Current Job Title:
Describe your current job:
My position at Kellogg’s started with accepting an internship offer at the end of my sophomore year. The internship gave me an opportunity to explore even more technical areas of the information technology space like AI and cloud computing. At its conclusion, I was offered a part-time position during the next two years of my studies. I graduate in April 2019, and have accepted a full time offer working there upon finishing my studies. Over the last two years I have worked on multiple special projects with three different teams, directed a pilot group to test new technology, and upgraded network/VOIP hardware and software in plants and sales offices all around America.
What is the most rewarding and the most challenging part of your job?
In IT, you can never stop learning. There is such a fast rate of innovation with technical service offered that you cannot simply 'get comfortable' with a single piece of technology and expect a world-class level of service. You have to always be looking for the 'next big thing', the 'next big innovation', and that means even looking in unconventional areas from time to time. This aspect of my career is definitely both challenging and rewarding, but my biggest reward comes from my direct work with employees in other disciplines at Kellogg’s. Part of working IT at a large, non-IT based company is that you must be able to make anyone comfortable with the technology you provide, and those interactions/workshops are my favorite part of the job.
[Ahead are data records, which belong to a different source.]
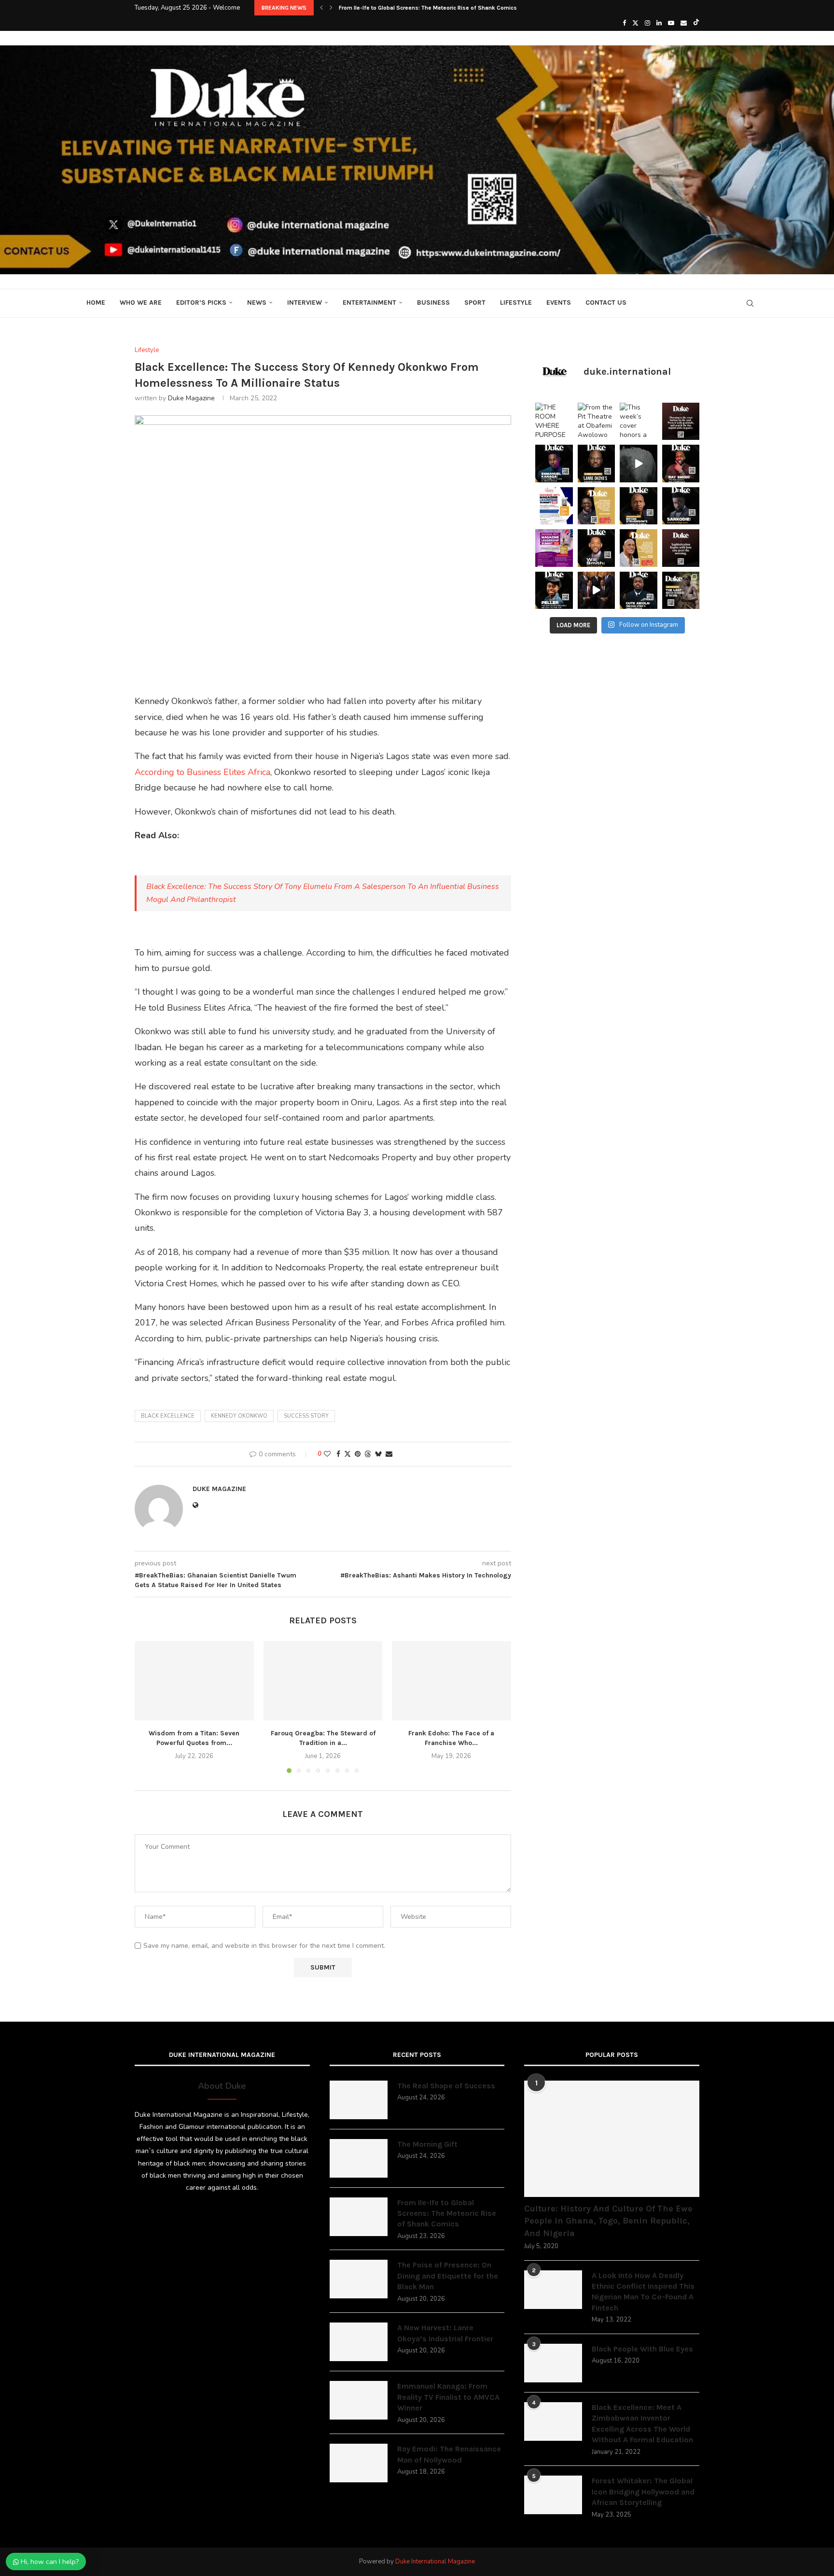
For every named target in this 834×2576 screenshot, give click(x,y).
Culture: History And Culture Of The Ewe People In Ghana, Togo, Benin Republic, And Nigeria (608, 2220)
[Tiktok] (696, 23)
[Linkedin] (659, 23)
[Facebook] (624, 23)
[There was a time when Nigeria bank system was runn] (596, 590)
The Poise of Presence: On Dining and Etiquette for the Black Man (426, 7)
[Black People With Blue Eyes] (553, 2363)
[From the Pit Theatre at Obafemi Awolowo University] (596, 421)
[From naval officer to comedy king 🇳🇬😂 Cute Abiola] (638, 590)
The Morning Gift (427, 2144)
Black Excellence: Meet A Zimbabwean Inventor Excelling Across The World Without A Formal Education (642, 2423)
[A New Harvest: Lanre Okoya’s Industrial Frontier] (359, 2342)
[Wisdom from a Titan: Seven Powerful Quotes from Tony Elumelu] (194, 1680)
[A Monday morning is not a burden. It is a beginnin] (681, 421)
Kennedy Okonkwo (239, 1416)
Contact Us (605, 302)
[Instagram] (647, 23)
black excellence (168, 1416)
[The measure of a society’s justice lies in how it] (638, 506)
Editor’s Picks (201, 302)
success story (306, 1416)
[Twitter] (635, 23)
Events (558, 302)
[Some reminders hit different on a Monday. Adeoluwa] (596, 506)
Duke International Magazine (435, 2561)
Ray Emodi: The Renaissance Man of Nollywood (449, 2454)
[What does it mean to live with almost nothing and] (681, 590)
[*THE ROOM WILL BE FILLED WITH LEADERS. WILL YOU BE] (554, 506)
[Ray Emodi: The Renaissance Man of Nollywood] (359, 2463)
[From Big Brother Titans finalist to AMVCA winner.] (554, 463)
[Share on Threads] (367, 1454)
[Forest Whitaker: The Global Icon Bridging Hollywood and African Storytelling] (553, 2495)
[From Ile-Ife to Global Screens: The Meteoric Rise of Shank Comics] (359, 2216)
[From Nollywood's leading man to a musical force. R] (681, 463)
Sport (475, 302)
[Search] (750, 303)
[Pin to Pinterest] (358, 1454)
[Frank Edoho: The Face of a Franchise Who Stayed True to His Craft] (451, 1680)
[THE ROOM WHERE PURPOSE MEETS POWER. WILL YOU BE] (554, 421)
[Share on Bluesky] (378, 1454)
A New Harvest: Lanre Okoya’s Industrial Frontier (445, 2333)
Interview (304, 302)
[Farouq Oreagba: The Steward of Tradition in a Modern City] (323, 1680)
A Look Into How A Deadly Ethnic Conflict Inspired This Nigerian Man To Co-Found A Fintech (643, 2291)
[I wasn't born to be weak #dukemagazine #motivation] (638, 463)
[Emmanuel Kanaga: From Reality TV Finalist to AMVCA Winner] (359, 2400)
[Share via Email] (389, 1454)
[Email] (684, 23)
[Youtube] (671, 23)
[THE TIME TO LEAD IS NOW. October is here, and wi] (554, 548)
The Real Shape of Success (446, 2085)
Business (433, 302)
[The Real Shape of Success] (359, 2100)
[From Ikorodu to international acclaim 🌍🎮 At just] (554, 590)
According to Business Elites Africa (202, 772)
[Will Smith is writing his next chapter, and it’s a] (596, 548)
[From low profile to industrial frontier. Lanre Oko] (596, 463)
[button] (321, 7)
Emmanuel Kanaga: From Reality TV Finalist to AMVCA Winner (448, 2396)
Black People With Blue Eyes (642, 2348)
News (256, 302)
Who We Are (141, 302)
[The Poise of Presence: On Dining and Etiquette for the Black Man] (359, 2279)
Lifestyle (516, 302)
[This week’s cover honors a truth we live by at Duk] (638, 421)
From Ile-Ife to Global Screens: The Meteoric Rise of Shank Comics (446, 2213)
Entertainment (369, 302)
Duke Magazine (191, 398)
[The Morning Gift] (359, 2158)
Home (95, 302)
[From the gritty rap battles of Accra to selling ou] (681, 506)
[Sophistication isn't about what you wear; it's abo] (681, 548)
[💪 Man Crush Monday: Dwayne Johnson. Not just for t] (638, 548)
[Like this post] (327, 1454)
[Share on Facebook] (338, 1454)
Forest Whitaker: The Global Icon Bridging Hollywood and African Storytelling (643, 2491)
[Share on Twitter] (347, 1454)
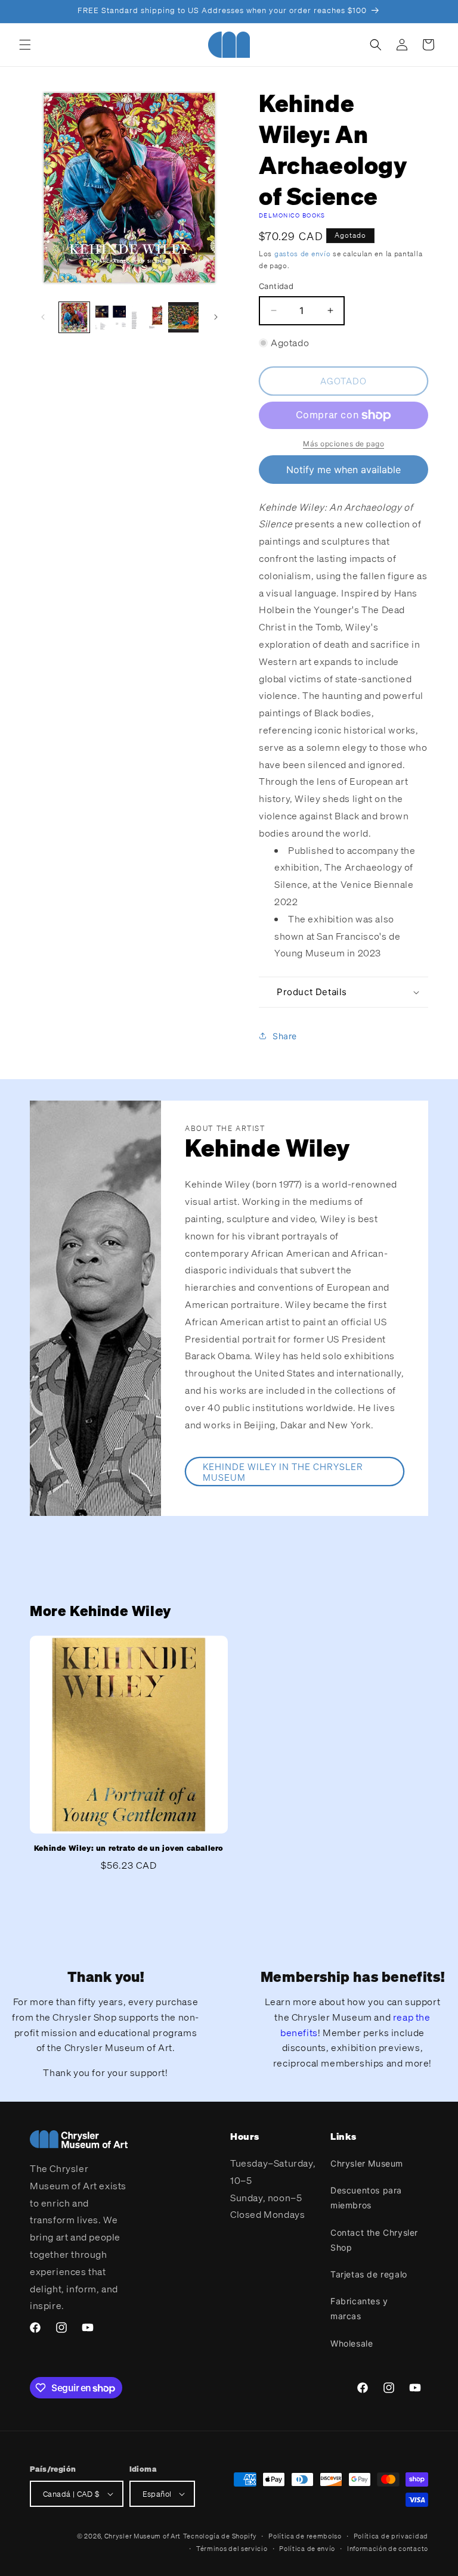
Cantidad (276, 286)
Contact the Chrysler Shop (374, 2239)
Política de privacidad (391, 2536)
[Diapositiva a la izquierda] (43, 317)
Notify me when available (343, 470)
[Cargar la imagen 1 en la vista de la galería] (74, 317)
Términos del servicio (232, 2548)
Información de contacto (387, 2548)
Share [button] (285, 1036)
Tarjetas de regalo (368, 2274)
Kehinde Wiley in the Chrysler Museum (283, 1472)
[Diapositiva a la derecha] (216, 317)
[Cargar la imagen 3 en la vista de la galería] (147, 317)
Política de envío (307, 2548)
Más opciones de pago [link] (343, 443)
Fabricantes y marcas (359, 2308)
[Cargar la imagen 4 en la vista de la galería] (183, 317)
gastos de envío (302, 253)
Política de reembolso (305, 2536)
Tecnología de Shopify (220, 2536)
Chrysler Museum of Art (142, 2536)
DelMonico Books (292, 215)
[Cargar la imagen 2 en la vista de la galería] (110, 317)
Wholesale (351, 2343)
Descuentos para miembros (366, 2197)
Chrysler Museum (366, 2163)
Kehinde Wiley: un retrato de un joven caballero (129, 1848)
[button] (25, 45)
If you had a campus job or internship, how did they impact your career development?
I worked at the Zhang Career Center starting the summer after my freshman year. I was a great introduction to learning the soft skills needed to succeed in any form of business. My boss, Bob Stewart was of paramount importance to my success, often acting as a mentor through my professional and personal questions over the years.
What advice do you have for others pursuing a career similar to yours?
If you are interested in IT, the CIS majors at WMU are a great way to build a basic understanding of what you will need to succeed in the field after graduation. The BIS Department chair was one of the first people I met at Western (on a tour), and he sold me on the school after being so willing to discuss what I wanted from my education. My advice is to not be wary approaching faculty, and to use student resources (like the Zhang Career Center) to your advantage.